THE INPUT ::
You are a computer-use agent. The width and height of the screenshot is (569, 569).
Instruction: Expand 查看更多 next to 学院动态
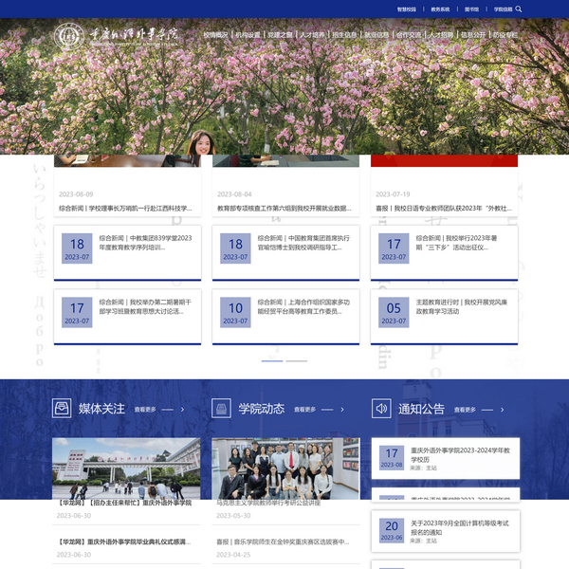coord(318,410)
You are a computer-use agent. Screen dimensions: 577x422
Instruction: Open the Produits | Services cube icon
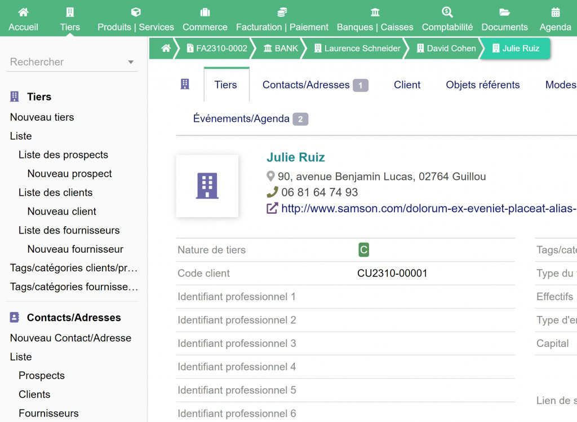point(136,12)
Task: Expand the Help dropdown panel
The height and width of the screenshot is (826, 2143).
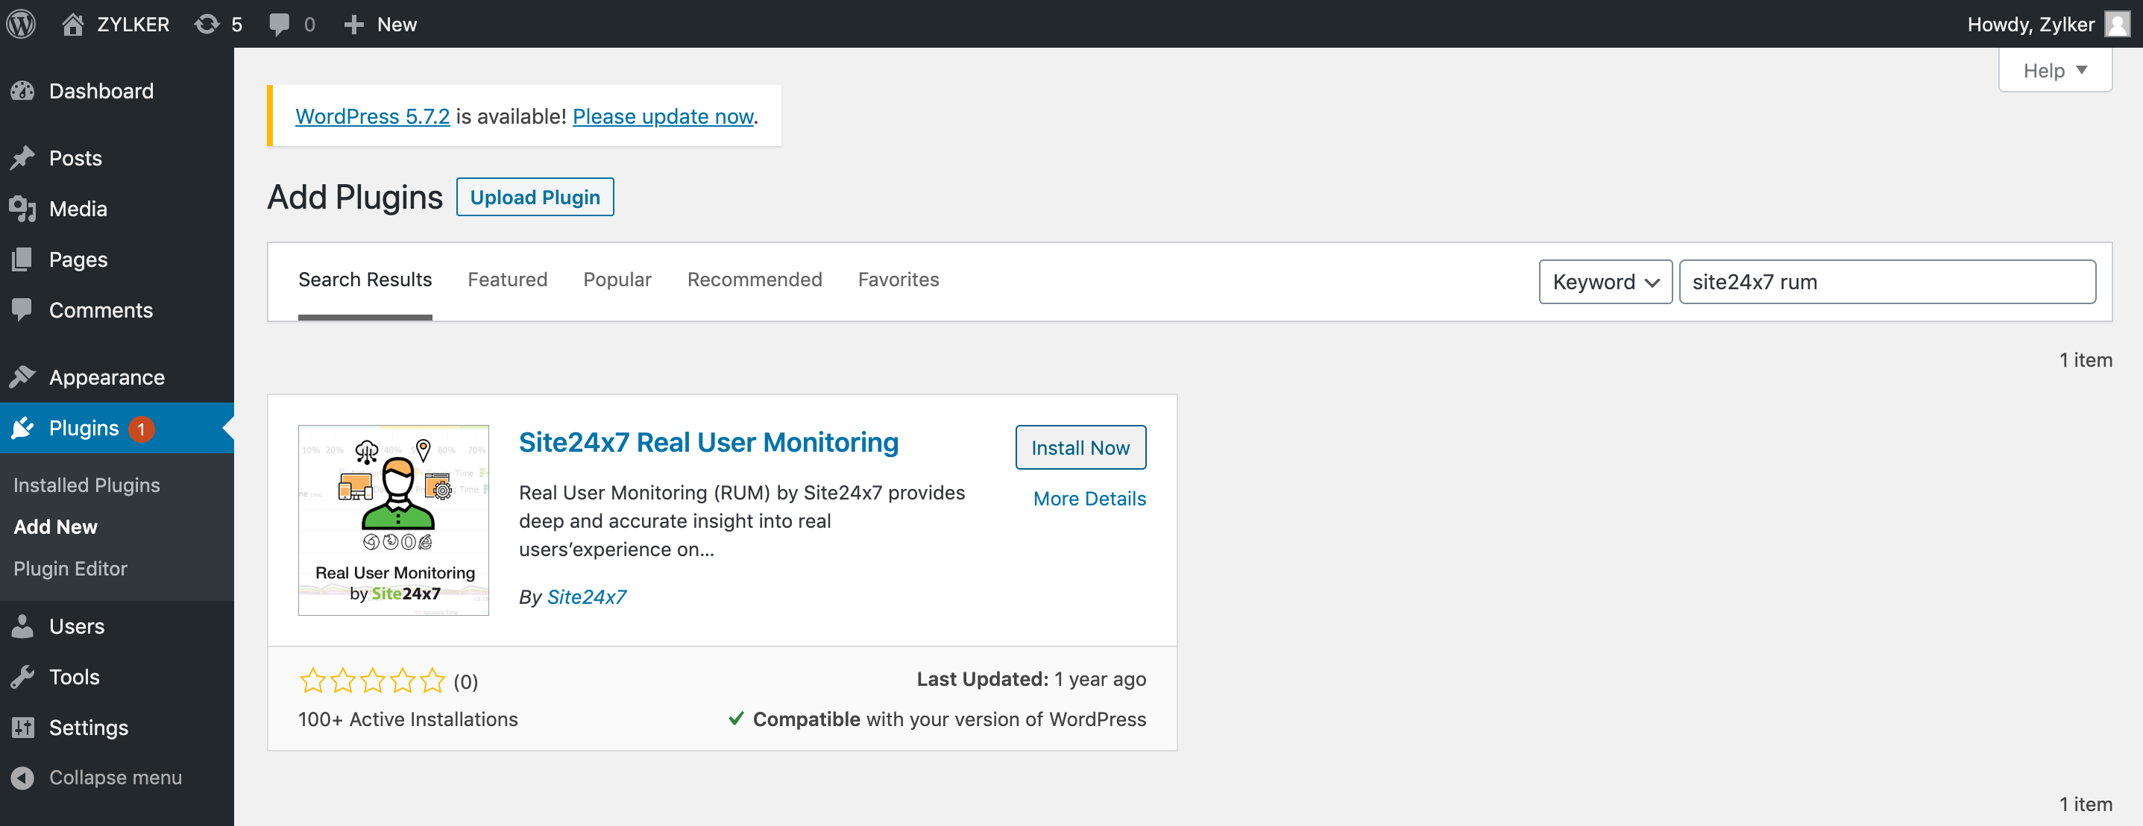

EXERCISE DIRECTIONS :: Please extract every line of the listing above word for word, omitting the pictures.

RESULT FOR THIS EXERCISE ::
You are a computer-use agent. The width and height of the screenshot is (569, 569).
Instruction: Expand 查看更多 next to 学院动态
coord(318,410)
You are a computer-use agent. Screen dimensions: 577x422
Instruction: Open the Produits | Services cube icon
point(136,12)
Task: Expand the Help dropdown panel
The height and width of the screenshot is (826, 2143).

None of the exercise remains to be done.